The \p extra parameter exists to allow ::cuLaunchKernel to take additional less commonly used arguments. \p extra specifies a list of names of extra settings and their corresponding values. Each extra setting name is immediately followed by the corresponding value.
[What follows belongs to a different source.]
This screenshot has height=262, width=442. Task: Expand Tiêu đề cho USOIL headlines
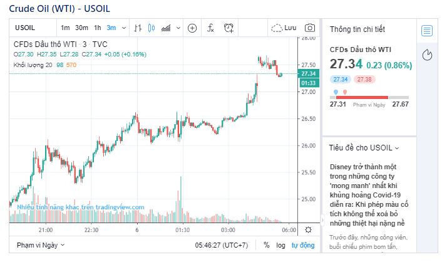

The list must be terminated with either NULL or ::CU_LAUNCH_PARAM_END.

  • ::CU_LAUNCH_PARAM_END, which indicates the end of the \p extra array;
  • ::CU_LAUNCH_PARAM_BUFFER_POINTER, which specifies that the next value in \p extra will be a pointer to a buffer containing all the kernel parameters for launching kernel \p f;
  • ::CU_LAUNCH_PARAM_BUFFER_SIZE, which specifies that the next value in \p extra will be a pointer to a size_t containing the size of the buffer specified with ::CU_LAUNCH_PARAM_BUFFER_POINTER;

The error ::CUDA_ERROR_INVALID_VALUE will be returned if kernel parameters are specified with both \p kernelParams and \p extra (i.e. both \p kernelParams and \p extra are non-NULL).
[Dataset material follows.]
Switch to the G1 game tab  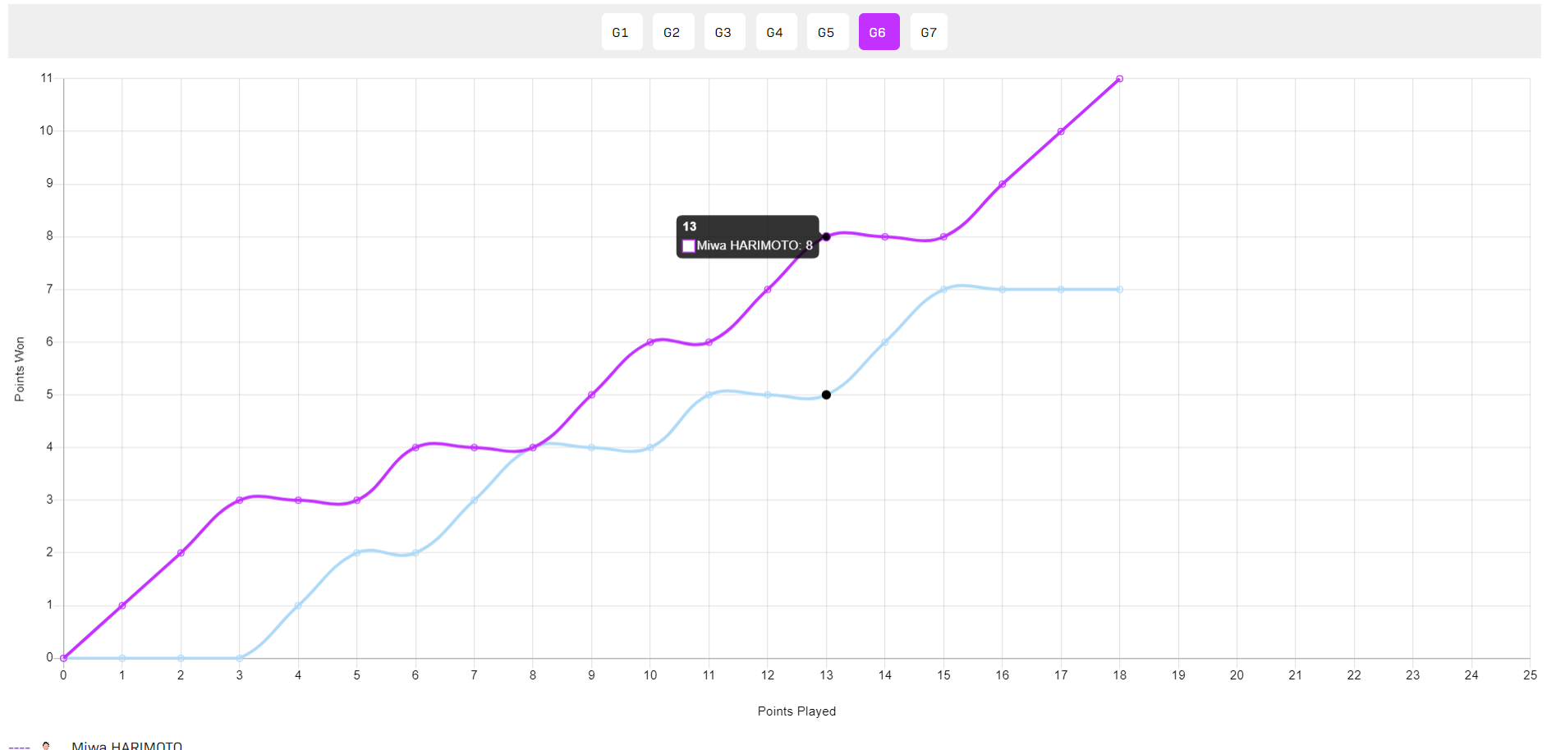[x=621, y=32]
Calling ::cuLaunchKernel() invalidates the persistent function state set through the following deprecated APIs: ::cuFuncSetBlockShape(), ::cuFuncSetSharedSize(), ::cuParamSetSize(), ::cuParamSeti(), ::cuParamSetf(), ::cuParamSetv().
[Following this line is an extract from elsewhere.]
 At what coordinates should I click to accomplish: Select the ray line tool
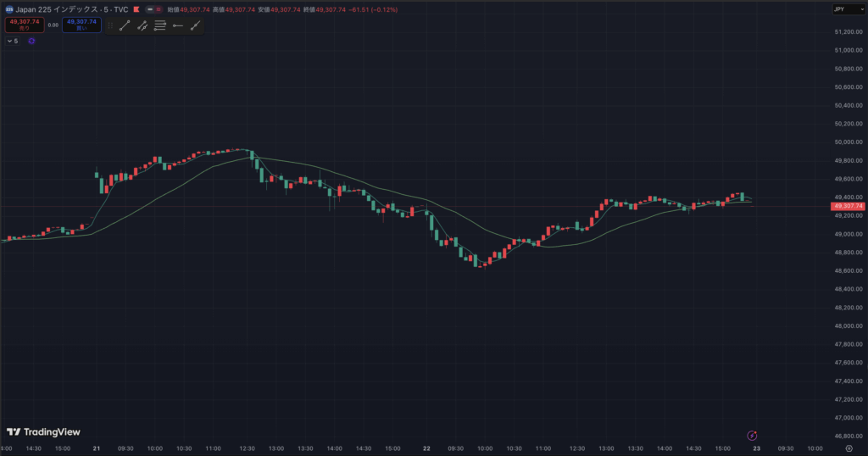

Note that to use ::cuLaunchKernel(), the kernel \p f must either have been compiled with toolchain version 3.2 or later so that it will contain kernel parameter information, or have no kernel parameters. If either of these conditions is not met, then ::cuLaunchKernel() will return ::CUDA_ERROR_INVALID_IMAGE.

Note that the API can also be used to launch context-less kernel ::CUkernel by querying the handle using ::cuLibraryGetKernel() and then passing it to the API by casting to ::CUfunction. Here, the context to launch the kernel on will either be taken from the specified stream \p hStream or the current context in case of NULL stream.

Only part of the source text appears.